I was in complete denial. My cousin, Billy, only age 25 has taken his life away? Impossible. No way. That can't be real. The fun loving boy I know. The happiest person I have ever met was withholding a huge secret that he told nobody about. I began to feel like a coward. I felt like in some way, if I just would have known, I could have helped him. I would have done anything to keep him from doing what he did. But it just didn't turn out like that. So many things were going through my head. I went from not feeling anything at all, to being on an emotional rollercoaster. I began to cry. I was hurt. Usually, I never show emotion. I keep everything bottled up inside, but for this, it just wasn’t like that. I was crying, and screaming, and getting mad. I was mad at Billy. How could he have done this? “He’s selfish.” I just kept thinking that. “He’s selfish.” I kept thinking about all the negatives, and all the reasons I was mad at him. Then again, I felt like a coward. I was getting mad at a person who was no longer alive to defend himself. Maybe he had a good reason for doing it, and maybe not. I’ll never know.
Billy didn’t leave a note. He didn’t leave anything in regards to what he did. He left his family and friends behind. He left all of us living on earth with questions that will never be answered. He left us with insanity. He left us with grief, pain, and unhappiness. But then again, he left us with amazing memories that will always stay close to me, and taught me to always have a positive attitude.
When I went back to school in November, nothing was really the same. I sat in classes without saying a word. I would stare and just think about Billy. Sometimes I would cry, but I’d have to hide it. I was failing tests, and not turning in my homework. Honestly, at the time, I didn’t even care. School wasn’t my main priority. Billy was.

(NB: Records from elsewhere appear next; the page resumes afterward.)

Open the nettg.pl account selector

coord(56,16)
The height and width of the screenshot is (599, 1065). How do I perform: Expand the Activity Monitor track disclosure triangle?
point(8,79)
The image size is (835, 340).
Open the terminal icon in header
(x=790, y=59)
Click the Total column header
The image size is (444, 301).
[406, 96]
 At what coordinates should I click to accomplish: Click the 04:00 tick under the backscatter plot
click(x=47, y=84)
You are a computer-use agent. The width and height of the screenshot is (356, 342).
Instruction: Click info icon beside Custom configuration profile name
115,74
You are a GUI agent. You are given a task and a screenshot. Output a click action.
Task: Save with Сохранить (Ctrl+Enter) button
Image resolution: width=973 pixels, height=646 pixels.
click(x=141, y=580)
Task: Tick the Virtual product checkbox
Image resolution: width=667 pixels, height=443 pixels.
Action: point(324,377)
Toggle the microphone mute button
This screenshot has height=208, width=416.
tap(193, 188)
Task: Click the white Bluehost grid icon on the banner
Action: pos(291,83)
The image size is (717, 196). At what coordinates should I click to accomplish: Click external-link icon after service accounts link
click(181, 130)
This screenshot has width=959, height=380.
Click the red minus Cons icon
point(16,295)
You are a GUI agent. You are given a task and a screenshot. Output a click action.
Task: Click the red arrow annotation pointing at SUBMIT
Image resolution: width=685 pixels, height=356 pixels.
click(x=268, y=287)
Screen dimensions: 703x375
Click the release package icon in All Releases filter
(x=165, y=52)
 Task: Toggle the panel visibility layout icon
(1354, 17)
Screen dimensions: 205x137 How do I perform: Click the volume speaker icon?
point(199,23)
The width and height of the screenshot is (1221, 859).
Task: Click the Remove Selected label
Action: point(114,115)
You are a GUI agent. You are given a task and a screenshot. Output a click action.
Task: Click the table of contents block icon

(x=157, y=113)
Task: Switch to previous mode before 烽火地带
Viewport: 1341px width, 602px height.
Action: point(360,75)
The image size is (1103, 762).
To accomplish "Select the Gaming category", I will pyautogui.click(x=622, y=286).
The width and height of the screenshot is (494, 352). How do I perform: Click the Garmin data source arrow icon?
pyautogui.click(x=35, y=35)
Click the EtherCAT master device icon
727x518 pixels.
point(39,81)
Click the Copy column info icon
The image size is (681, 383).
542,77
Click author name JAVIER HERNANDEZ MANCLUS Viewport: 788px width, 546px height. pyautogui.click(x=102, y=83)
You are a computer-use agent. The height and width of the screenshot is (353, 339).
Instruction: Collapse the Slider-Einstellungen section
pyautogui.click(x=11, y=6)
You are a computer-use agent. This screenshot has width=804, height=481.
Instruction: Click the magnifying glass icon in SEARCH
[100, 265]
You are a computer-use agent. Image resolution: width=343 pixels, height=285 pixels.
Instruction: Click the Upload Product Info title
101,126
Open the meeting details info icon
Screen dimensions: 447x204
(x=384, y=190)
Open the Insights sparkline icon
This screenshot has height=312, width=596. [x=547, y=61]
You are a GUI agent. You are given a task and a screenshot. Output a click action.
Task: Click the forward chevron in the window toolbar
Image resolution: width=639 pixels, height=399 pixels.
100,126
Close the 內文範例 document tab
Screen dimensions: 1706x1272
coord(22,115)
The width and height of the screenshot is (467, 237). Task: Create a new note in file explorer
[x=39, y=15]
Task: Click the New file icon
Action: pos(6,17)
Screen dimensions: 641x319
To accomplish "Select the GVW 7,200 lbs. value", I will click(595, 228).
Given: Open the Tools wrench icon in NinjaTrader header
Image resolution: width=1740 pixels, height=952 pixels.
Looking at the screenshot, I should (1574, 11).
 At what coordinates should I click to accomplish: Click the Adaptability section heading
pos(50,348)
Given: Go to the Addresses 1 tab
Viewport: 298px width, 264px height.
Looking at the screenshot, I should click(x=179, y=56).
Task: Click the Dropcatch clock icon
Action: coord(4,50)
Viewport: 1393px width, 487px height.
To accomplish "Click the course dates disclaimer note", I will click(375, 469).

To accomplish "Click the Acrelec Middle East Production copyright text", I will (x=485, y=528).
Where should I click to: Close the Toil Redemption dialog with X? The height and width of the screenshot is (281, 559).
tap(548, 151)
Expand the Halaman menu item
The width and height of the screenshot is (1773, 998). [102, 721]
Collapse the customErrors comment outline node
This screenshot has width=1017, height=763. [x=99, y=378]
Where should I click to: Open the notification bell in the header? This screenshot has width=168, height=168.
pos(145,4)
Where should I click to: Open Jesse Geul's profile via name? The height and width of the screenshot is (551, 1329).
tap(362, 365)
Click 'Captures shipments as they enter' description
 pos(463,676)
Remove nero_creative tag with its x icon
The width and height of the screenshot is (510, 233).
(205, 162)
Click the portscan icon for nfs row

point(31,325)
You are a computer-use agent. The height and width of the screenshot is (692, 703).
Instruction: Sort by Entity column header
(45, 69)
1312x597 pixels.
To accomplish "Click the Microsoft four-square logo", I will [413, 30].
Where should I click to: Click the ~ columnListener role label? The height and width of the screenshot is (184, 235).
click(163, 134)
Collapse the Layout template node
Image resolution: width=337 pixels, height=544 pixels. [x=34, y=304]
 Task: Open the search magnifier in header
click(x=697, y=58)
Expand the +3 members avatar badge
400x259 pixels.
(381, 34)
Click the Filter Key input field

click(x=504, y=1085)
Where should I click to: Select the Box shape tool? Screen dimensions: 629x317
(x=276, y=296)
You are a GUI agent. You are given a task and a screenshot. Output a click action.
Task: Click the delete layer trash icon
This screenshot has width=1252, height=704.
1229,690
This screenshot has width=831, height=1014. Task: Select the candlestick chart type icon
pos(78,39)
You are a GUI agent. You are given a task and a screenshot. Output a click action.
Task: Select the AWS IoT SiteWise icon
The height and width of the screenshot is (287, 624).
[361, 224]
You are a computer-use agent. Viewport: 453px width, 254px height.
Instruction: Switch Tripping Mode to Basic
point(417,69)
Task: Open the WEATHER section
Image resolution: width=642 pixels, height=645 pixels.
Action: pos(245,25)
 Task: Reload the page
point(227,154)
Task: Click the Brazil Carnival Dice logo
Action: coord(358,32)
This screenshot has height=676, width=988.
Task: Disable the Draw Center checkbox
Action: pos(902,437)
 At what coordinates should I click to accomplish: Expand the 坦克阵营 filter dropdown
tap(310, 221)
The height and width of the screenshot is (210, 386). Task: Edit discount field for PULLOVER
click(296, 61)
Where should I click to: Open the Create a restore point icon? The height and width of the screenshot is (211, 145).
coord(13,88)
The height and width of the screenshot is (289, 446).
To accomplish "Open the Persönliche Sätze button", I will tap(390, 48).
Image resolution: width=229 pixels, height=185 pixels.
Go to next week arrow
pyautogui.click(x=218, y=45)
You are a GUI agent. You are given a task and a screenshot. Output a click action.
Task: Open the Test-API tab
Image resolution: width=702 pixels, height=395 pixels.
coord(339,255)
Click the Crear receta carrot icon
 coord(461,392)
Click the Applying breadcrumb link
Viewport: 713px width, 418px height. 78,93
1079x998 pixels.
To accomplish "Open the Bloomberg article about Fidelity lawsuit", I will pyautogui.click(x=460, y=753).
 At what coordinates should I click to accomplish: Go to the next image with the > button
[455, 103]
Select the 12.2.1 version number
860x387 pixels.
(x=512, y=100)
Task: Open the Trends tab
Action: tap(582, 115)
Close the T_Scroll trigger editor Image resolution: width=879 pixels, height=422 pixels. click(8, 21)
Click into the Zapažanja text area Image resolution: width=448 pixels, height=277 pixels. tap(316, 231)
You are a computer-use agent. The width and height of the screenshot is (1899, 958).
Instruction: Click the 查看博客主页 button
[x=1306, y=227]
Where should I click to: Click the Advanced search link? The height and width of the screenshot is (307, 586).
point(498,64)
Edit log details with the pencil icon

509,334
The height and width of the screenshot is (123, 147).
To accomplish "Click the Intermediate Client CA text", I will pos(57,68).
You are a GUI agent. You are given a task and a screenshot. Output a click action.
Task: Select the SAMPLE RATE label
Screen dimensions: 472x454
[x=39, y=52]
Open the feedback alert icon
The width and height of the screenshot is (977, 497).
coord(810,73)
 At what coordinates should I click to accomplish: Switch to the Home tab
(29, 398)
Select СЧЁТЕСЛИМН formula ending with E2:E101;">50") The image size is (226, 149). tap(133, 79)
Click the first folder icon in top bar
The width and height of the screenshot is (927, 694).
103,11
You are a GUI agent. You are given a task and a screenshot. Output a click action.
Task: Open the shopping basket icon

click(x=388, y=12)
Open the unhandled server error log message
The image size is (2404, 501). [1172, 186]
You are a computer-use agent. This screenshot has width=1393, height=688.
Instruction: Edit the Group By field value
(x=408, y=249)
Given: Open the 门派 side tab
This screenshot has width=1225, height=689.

I miss him. I go and see Jennifer two times a week to try to get over my loss, but I still feel the pain that I felt on the day he died. Therapy doesn’t really work though. Like I said before, I don’t like telling this story. Not even to her. I hold back like no other because nobody can really relate to what happened.
Still to this day, I don’t know why he did that to himself. I have some theories, but I’ll never really know. I’ll never know the truth, and that’s what gets to me the most. I just want to know why, and have some of my questions answered, but they never will be.
Billy was the first person I ever lost, and the most unexpected. He was the first funeral and wake I went to, and he was the reason I saw my dad cry for the first time. Nothing can ever replace the memory of him, and still to this day, I miss him. He has left a huge hole in my heart that can never be refilled. I just want to go back in time, and tell him that I love him one last time, before I had to say goodbye.
As feelings of displacement took over his being, he stood subordinate to an iron-monster, infixed upon two infinitely parallel tracks. It was on October 28, 2009 that Billy let the CTA blue line determine his final fate.